- Opening Delimiter -
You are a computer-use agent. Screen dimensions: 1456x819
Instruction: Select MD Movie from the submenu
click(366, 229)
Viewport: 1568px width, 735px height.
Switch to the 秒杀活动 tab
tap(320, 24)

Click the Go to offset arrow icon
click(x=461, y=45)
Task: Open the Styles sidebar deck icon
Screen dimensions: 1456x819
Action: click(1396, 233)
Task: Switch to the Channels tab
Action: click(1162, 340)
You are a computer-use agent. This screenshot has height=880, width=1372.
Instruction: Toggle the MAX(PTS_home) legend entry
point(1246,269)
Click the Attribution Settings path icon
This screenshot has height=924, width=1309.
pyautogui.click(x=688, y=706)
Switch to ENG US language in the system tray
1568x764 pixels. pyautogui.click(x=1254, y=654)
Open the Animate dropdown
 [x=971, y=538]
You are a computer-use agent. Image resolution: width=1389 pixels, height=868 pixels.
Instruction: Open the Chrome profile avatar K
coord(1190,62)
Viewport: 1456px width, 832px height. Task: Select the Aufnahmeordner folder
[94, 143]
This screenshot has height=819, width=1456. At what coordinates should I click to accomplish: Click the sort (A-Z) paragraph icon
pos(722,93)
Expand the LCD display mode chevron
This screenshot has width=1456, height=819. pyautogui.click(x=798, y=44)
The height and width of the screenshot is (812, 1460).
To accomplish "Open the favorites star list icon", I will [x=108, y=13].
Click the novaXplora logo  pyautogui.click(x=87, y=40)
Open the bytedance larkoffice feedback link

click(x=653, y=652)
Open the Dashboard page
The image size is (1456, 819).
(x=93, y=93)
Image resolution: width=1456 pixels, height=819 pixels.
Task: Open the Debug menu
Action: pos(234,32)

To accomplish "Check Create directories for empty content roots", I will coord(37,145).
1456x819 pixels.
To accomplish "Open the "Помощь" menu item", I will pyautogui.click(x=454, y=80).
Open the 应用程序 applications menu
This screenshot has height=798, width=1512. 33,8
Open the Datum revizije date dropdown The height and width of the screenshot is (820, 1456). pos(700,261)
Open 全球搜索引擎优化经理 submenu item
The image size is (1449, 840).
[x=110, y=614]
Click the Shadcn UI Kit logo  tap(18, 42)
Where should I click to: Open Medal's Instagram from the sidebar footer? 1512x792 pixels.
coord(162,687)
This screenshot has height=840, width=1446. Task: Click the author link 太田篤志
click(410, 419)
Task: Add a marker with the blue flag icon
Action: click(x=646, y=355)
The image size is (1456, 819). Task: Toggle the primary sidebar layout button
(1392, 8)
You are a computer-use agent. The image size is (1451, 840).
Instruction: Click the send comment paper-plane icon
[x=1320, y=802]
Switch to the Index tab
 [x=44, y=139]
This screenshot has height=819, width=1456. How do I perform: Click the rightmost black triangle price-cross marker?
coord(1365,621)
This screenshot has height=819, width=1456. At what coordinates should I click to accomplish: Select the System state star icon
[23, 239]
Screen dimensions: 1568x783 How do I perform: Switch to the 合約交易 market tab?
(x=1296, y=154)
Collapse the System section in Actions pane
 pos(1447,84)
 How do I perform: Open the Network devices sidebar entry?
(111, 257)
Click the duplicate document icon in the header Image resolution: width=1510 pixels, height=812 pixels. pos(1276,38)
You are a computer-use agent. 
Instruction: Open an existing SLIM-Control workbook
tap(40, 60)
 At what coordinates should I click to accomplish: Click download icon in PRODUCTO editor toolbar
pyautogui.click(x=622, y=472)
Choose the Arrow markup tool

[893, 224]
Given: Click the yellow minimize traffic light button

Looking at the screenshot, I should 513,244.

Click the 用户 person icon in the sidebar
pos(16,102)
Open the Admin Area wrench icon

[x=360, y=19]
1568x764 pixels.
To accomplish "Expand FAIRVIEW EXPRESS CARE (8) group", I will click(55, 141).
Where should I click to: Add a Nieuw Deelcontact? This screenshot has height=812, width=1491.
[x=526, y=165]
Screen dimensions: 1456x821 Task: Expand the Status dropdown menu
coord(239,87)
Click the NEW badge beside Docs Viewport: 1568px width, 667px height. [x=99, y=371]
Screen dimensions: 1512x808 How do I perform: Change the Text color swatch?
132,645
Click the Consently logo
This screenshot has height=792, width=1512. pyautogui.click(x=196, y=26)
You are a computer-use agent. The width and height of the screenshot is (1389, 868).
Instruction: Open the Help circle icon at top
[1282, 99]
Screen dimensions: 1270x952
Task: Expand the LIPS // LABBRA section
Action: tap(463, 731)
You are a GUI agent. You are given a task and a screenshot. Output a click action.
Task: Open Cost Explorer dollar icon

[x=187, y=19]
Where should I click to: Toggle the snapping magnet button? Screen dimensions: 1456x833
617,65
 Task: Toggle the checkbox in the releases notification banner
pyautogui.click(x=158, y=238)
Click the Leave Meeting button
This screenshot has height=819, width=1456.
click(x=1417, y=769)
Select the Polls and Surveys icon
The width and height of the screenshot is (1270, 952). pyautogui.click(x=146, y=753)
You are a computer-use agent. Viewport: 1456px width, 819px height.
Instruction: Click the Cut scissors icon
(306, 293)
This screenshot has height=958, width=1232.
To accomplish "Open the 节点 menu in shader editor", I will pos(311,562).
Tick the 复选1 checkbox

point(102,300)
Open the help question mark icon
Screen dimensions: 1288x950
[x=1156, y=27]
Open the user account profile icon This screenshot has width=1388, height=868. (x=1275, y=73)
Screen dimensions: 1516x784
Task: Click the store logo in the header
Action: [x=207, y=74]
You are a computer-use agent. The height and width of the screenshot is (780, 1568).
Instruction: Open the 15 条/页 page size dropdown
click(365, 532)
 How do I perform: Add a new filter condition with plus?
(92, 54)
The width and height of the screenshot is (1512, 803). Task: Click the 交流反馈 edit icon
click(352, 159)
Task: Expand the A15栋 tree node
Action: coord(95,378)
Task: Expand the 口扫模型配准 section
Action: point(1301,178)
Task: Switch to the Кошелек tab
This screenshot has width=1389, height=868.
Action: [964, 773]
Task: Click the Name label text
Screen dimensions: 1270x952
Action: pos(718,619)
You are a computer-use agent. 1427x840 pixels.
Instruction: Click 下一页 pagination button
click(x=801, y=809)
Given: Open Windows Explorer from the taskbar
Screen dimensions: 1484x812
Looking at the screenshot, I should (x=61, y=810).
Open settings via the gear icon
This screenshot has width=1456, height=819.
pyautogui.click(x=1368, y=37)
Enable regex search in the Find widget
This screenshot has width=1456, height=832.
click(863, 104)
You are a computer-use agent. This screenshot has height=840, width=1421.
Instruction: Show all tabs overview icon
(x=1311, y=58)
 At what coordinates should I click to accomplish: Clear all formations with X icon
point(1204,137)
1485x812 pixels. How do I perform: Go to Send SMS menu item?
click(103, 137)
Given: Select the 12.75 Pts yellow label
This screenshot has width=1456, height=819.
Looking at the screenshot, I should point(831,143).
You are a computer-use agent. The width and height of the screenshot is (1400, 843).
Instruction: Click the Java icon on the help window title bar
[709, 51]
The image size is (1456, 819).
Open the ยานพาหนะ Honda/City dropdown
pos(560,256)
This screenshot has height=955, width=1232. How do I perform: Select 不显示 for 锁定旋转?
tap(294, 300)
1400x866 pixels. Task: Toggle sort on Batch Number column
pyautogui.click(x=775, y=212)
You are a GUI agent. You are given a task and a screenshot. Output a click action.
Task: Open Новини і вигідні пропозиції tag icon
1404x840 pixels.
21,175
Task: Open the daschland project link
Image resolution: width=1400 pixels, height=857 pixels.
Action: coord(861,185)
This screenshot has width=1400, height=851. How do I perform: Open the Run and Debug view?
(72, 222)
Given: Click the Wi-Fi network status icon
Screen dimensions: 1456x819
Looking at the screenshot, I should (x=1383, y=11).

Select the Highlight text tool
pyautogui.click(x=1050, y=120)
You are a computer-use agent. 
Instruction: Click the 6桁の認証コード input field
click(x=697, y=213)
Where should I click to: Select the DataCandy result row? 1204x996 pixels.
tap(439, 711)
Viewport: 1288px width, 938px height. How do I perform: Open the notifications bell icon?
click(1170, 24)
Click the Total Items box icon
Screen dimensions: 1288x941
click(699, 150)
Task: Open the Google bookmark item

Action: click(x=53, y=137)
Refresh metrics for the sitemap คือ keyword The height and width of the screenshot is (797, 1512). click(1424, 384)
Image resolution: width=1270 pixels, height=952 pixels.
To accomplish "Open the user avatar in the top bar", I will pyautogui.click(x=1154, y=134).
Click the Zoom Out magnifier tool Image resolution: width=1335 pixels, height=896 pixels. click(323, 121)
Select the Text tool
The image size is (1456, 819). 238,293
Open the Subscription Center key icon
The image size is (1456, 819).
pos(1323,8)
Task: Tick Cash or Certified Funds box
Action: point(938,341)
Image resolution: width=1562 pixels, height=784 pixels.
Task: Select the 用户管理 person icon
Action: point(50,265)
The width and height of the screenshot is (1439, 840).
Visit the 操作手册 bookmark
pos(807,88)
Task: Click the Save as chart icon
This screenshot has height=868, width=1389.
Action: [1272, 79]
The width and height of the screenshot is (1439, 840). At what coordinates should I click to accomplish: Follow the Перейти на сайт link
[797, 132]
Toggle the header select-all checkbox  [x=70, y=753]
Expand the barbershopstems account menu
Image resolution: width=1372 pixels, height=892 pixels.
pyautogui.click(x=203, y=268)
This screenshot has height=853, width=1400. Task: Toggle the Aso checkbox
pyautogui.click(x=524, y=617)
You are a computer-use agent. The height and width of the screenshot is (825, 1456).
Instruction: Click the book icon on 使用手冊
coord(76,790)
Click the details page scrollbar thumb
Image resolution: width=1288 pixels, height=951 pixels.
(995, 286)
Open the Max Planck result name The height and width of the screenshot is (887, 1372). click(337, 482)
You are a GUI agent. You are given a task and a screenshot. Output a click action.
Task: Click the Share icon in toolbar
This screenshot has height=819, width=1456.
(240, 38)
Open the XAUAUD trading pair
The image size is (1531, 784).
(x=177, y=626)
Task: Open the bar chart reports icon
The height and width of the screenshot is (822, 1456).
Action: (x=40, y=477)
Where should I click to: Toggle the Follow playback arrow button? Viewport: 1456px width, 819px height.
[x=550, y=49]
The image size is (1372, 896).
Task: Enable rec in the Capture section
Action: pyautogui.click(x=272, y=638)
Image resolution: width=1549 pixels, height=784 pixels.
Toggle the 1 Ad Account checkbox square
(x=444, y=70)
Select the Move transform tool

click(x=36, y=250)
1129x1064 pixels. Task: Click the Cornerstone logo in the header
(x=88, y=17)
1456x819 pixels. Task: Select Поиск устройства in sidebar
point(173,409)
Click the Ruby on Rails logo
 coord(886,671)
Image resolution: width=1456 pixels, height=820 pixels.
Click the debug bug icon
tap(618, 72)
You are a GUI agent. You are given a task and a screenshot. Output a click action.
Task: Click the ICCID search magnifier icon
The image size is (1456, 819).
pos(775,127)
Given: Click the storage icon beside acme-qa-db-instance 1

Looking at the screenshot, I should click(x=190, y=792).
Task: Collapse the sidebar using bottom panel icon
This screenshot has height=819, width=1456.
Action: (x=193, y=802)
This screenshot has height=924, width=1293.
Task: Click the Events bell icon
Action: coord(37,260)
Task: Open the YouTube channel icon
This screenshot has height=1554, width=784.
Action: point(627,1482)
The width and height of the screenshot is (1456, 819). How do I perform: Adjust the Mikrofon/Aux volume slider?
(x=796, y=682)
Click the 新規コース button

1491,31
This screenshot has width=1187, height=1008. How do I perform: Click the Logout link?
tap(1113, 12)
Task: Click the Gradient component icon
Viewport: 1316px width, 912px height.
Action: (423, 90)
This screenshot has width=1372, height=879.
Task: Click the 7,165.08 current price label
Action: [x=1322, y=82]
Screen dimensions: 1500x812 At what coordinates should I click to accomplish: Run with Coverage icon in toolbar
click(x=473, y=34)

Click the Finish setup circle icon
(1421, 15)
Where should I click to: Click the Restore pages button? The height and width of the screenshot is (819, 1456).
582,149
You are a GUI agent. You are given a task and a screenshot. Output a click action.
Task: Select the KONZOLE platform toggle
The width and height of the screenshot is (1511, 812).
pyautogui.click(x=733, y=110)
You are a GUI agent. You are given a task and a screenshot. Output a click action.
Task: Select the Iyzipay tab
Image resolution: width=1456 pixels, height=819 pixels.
- Closing Delimiter -
Work required:
Transcribe each line of the data above, unaltered, from the one where "Where should I click to: Select" appears to the one where "Click the Zoom" appears, inclusive of both.

Reply:
Where should I click to: Select the DataCandy result row? 1204x996 pixels.
tap(439, 711)
Viewport: 1288px width, 938px height. How do I perform: Open the notifications bell icon?
click(1170, 24)
Click the Total Items box icon
Screen dimensions: 1288x941
click(699, 150)
Task: Open the Google bookmark item

Action: click(x=53, y=137)
Refresh metrics for the sitemap คือ keyword The height and width of the screenshot is (797, 1512). click(1424, 384)
Image resolution: width=1270 pixels, height=952 pixels.
To accomplish "Open the user avatar in the top bar", I will pyautogui.click(x=1154, y=134).
Click the Zoom Out magnifier tool Image resolution: width=1335 pixels, height=896 pixels. click(323, 121)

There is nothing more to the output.